*** Given text ***

These connections allowed Grotefend to figure out the cuneiform characters that are part of Darius, Darius's father Hystaspes, and Darius's son Xerxes.[7] He equated the letters 𐎭𐎠𐎼𐎹𐎺𐎢𐏁 with the name d-a-r-h-e-u-sh for Darius, as known from the Greeks.[11][17] This identification was correct, although the actual Persian spelling was da-a-ra-ya-va-u-sha, but this was unknown at the time.[11] Grotefend similarly equated the sequence 𐎧𐏁𐎹𐎠𐎼𐏁𐎠 with kh-sh-h-e-r-sh-e for Xerxes, which again was right, but the actual Old Persian transcription was wsa-sha-ya-a-ra-sha-a.[11] Finally, he matched the sequence of the father who was not a king 𐎻𐎡𐏁𐎫𐎠𐎿𐎱 with Hystaspes, but again with the supposed Persian reading of g-o-sh-t-a-s-p,[17] rather than the actual Old Persian vi-i-sha-ta-a-sa-pa.[11]

By this method, Grotefend had correctly identified each king in the inscriptions, but his identification of the value of individual letters was still quite defective, for want of a better understanding of the Old Persian language itself.[11] Grotefend only identified correctly eight letters among the thirty signs he had collated.[18] However groundbreaking, this inductive method failed to convince academics, and the official recognition of his work was denied for nearly a generation.[7]

Vindication

The quadrilingual "Caylus vase" in the name of Xerxes I confirmed the decipherment of Grotefend once Champollion was able to read Egyptian hieroglyphs.[19]

It was only in 1823 that Grotefend's discovery was confirmed, when the French archaeologist Champollion, who had just deciphered Egyptian hieroglyphs, was able to read the Egytian dedication of a quadrilingual hieroglyph-cuneiform inscription on an alabaster vase in the Cabinet des Médailles, the "Caylus vase".[19][20] The Egyptian inscription on the vase was in the name of King Xerxes I, and Champollion, together with the orientalist Antoine-Jean Saint-Martin, was able to confirm that the corresponding words in the cuneiform script were indeed the words which Grotefend had identified as meaning "king" and "Xerxes" through guesswork.[19][20] The findings were published by Saint-Martin in Extrait d'un mémoire relatif aux antiques inscriptions de Persépolis lu à l'Académie des Inscriptions et Belles Lettres, thereby vindicating the pionnering work of Grotefend.[21][22]

Later publications

In 1837 Grotefend published his Neue Beiträge zur Erläuterung der persepolitanischen Keilschrift. Three years later appeared his Neue Beiträge zur Erläuterung der babylonischen Keilschrift.

*** End of Given text ***

#### What is being asked:
Copy the passage on Grotefend's decipherment word for word, between "Later publications" and "der babylonischen Keilschrift.", inclusive. The rows that come next aren't needed here.

*** Supplied records ***

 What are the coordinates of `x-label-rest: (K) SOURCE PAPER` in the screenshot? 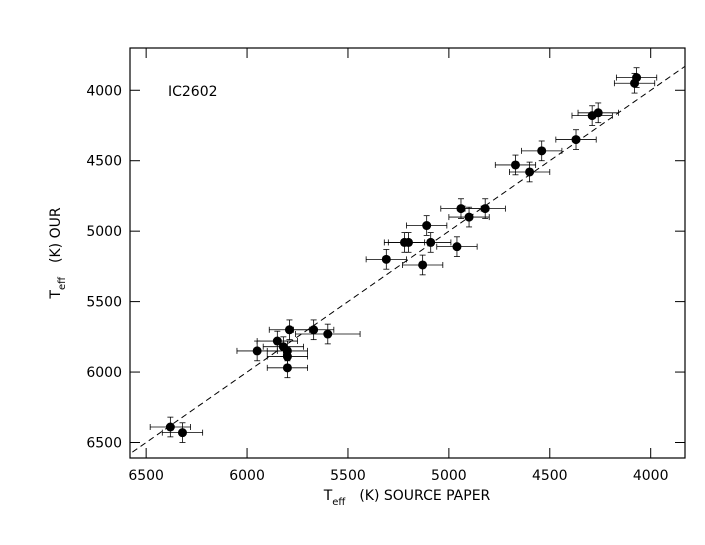 It's located at (424, 496).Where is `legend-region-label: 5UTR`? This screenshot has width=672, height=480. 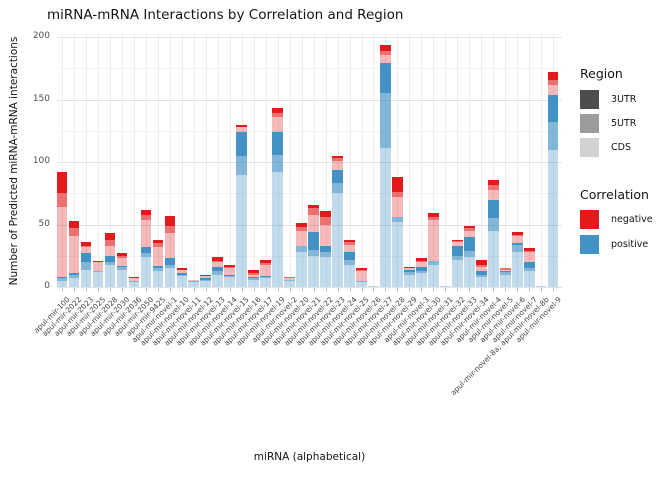
legend-region-label: 5UTR is located at coordinates (624, 124).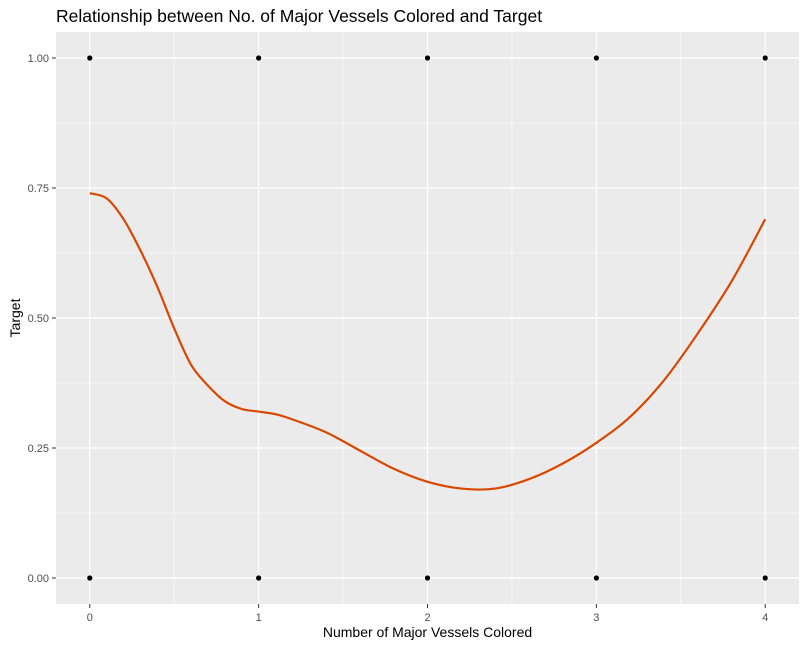 The height and width of the screenshot is (647, 807). Describe the element at coordinates (90, 618) in the screenshot. I see `x-tick-label: 0` at that location.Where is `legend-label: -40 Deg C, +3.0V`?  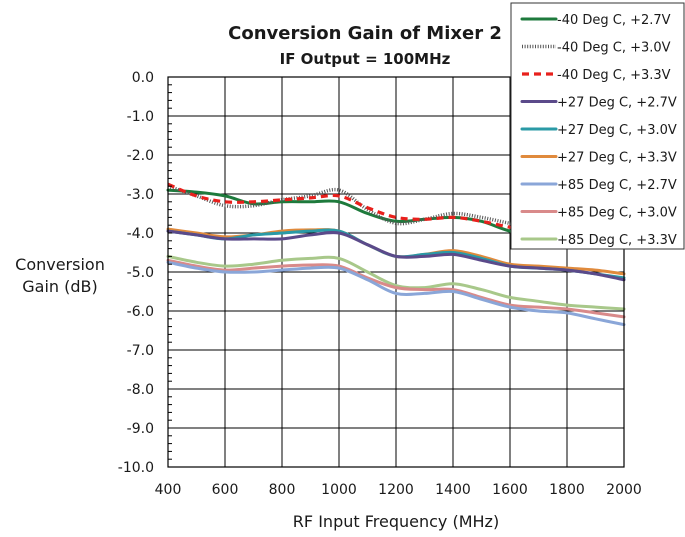
legend-label: -40 Deg C, +3.0V is located at coordinates (614, 48). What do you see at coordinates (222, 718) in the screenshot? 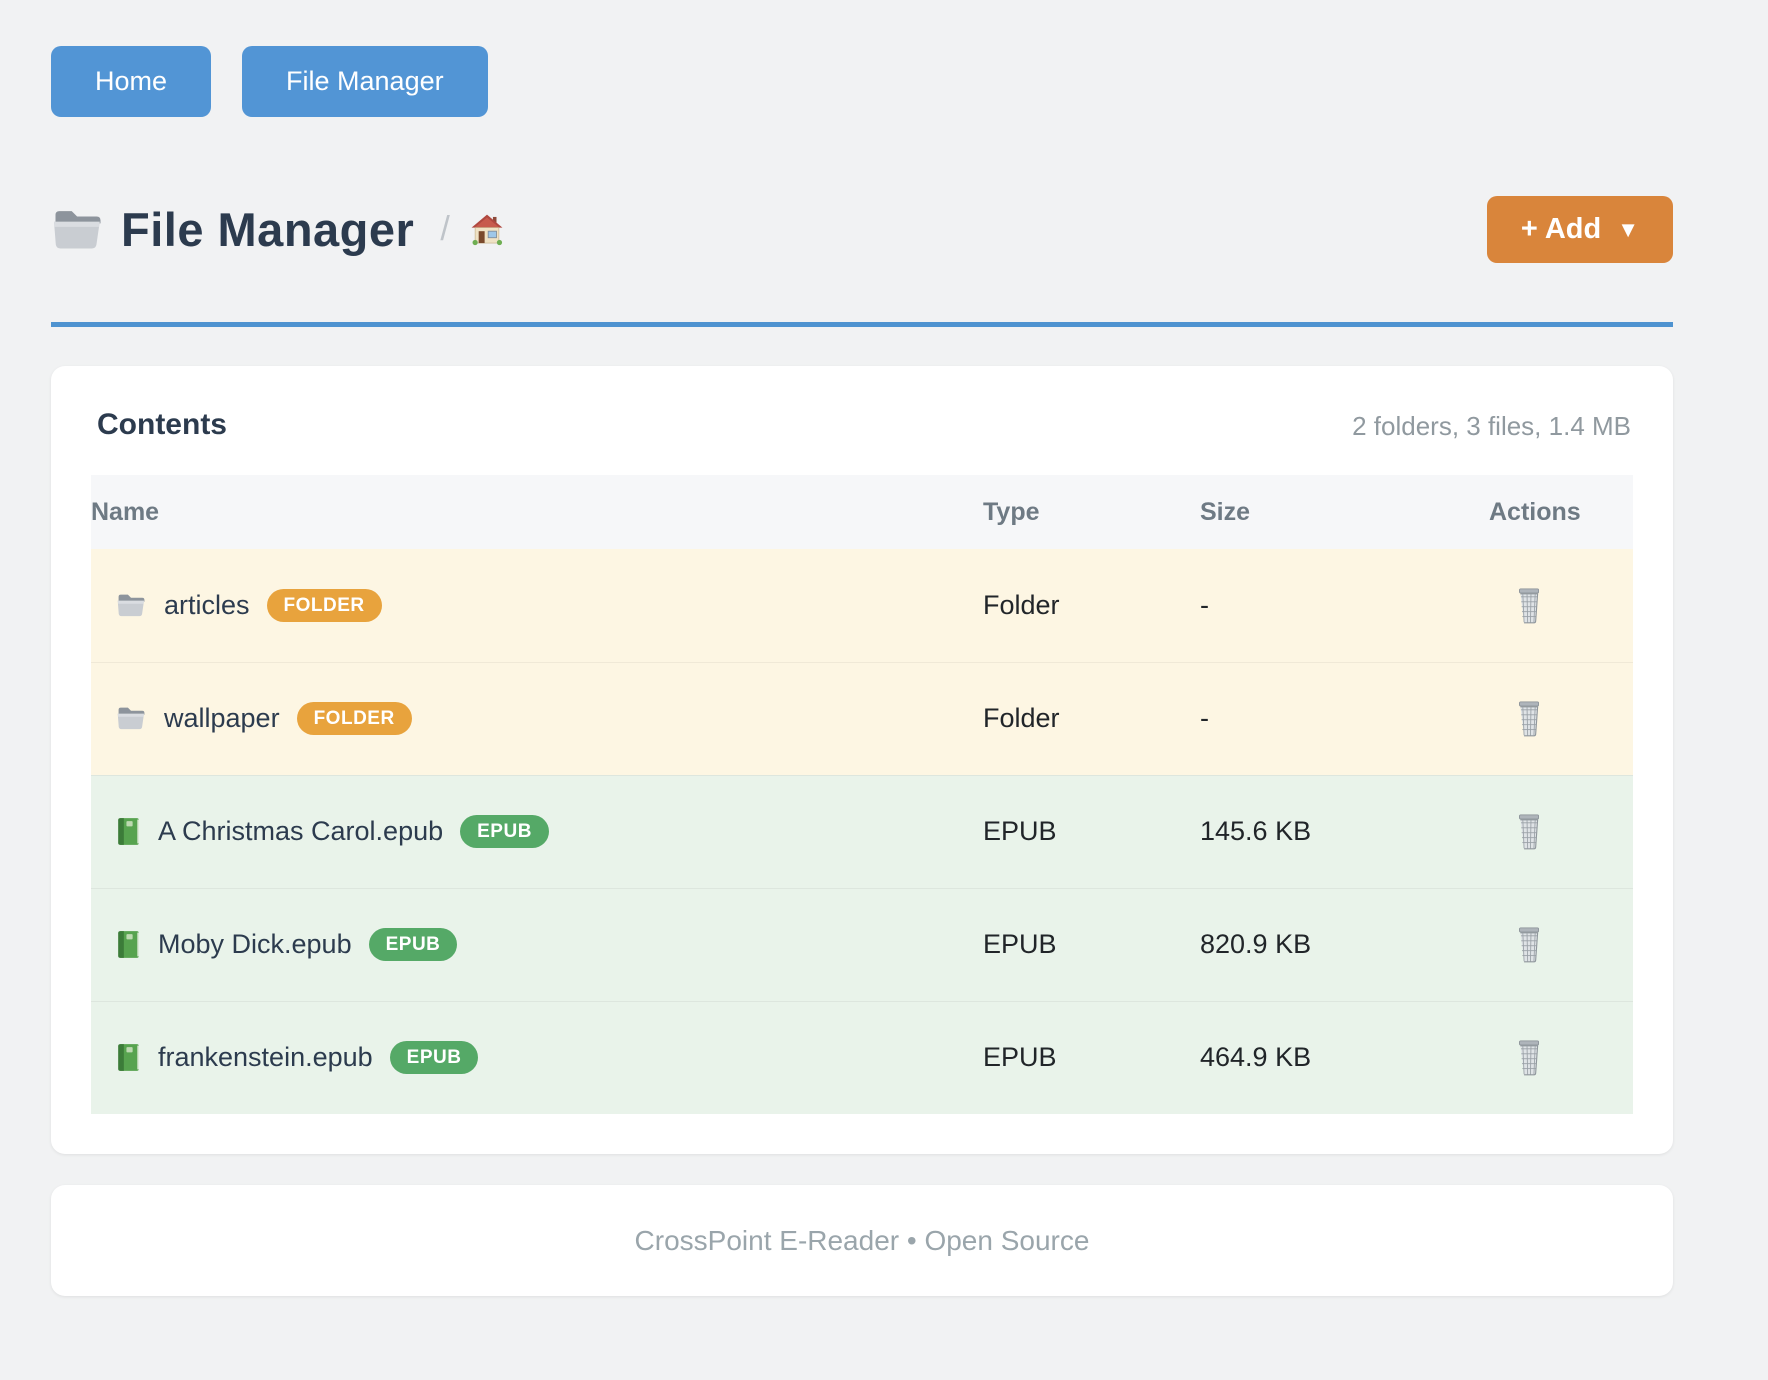
I see `file-name: wallpaper` at bounding box center [222, 718].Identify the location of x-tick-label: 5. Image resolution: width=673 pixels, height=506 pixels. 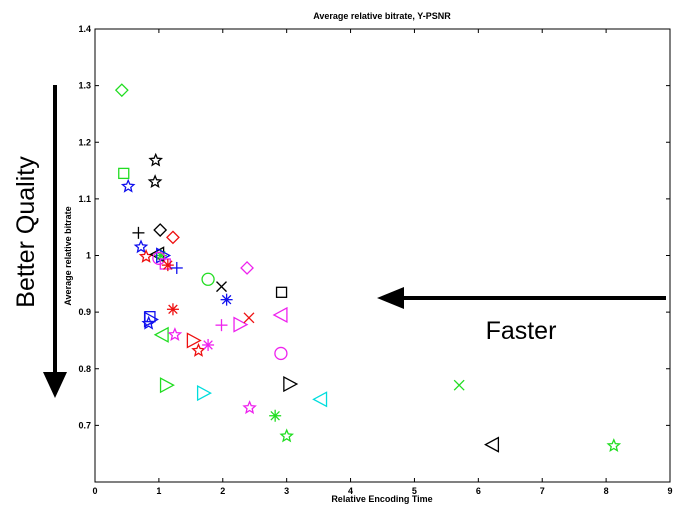
(414, 491).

*** End of Supplied records ***

#### Answer to this problem:
Later publications

In 1837 Grotefend published his Neue Beiträge zur Erläuterung der persepolitanischen Keilschrift. Three years later appeared his Neue Beiträge zur Erläuterung der babylonischen Keilschrift.